Judge Motz said none of that happened here.

“The Government maintains that Bartow addressed the slur to both Johnson-Felder and the African American man,” the appellate court noted. “The magistrate judge found that Bartow directed the slur at the African American man. The district court did not state to whom it believed the vicious slur was addressed, but it seemed to base its affirmance on the reaction of the white lieutenant colonel to Bartow. The parties agree, however, that he was not Bartow’s addressee. For purposes of our discussion, we will assume the slur was directed at Johnson-Felder and the African American man.”

That is how it all falls apart constitutionally:

We turn to the relevant evidence offered with respect to the violent reaction of Johnson-Felder and/or the African American man. But there is no such evidence. The Government offered no evidence that either of them actually responded violently to Bartow’s hateful slur or that a reasonable person in their positions would have done so. The Government offered no testimony of any kind from the African American man, or about his response to the epithet, and Johnson-Felder only testified that before Bartow uttered the epithet his odd questions to her left her “taken aback.” No witness testified to, and the [store surveillance] video does not reveal any evidence of, the likelihood of a violent response from anyone in reaction to Bartow’s epithet, which he used while sitting on the floor trying on shoes.

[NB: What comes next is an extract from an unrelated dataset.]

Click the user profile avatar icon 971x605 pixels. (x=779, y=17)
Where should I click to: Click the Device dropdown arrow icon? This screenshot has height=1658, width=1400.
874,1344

“Although now rare, criminal convictions for the use of ‘fighting words’ still are possible, but they require the prosecution to offer compelling evidence that meets all the limitations on the ‘fighting words’ doctrine,” the court continues. “The Government has offered no similar evidence here. The record contains no evidence that Bartow employed other profanity, repeated the vile slur, or issued any kind of threat, let alone one dripping with racism. While he did point to Johnson-Felder and to the lieutenant colonel (and others) while he was talking, the video does not suggest that Bartow was pugnacious. He did not take any aggressive actions that might have provoked violence. Indeed, Bartow’s ‘mode of speech,’ — a series of rhetorical questions while trying on shoes — did not provoke anyone.”

While couching their decision as a constitutional necessity in light of high court jurisprudence, the opinion contains lengthy dicta to assure readers that they do not agree with Bartow’s choice of words.

“Everything about Bartow’s remarks was offensive and bizarre, and their meaning was difficult to discern,” Motz writes at one point. “His words were laden with references to various bodily functions, sexual diseases, genitalia, and ultimately, a noxious racial epithet.”

“We have no difficulty agreeing that the challenged speech constituted extremely abusive language,” the panel muses at another point in the ruling. “It is hard to think of an English term that is more abhorrent.”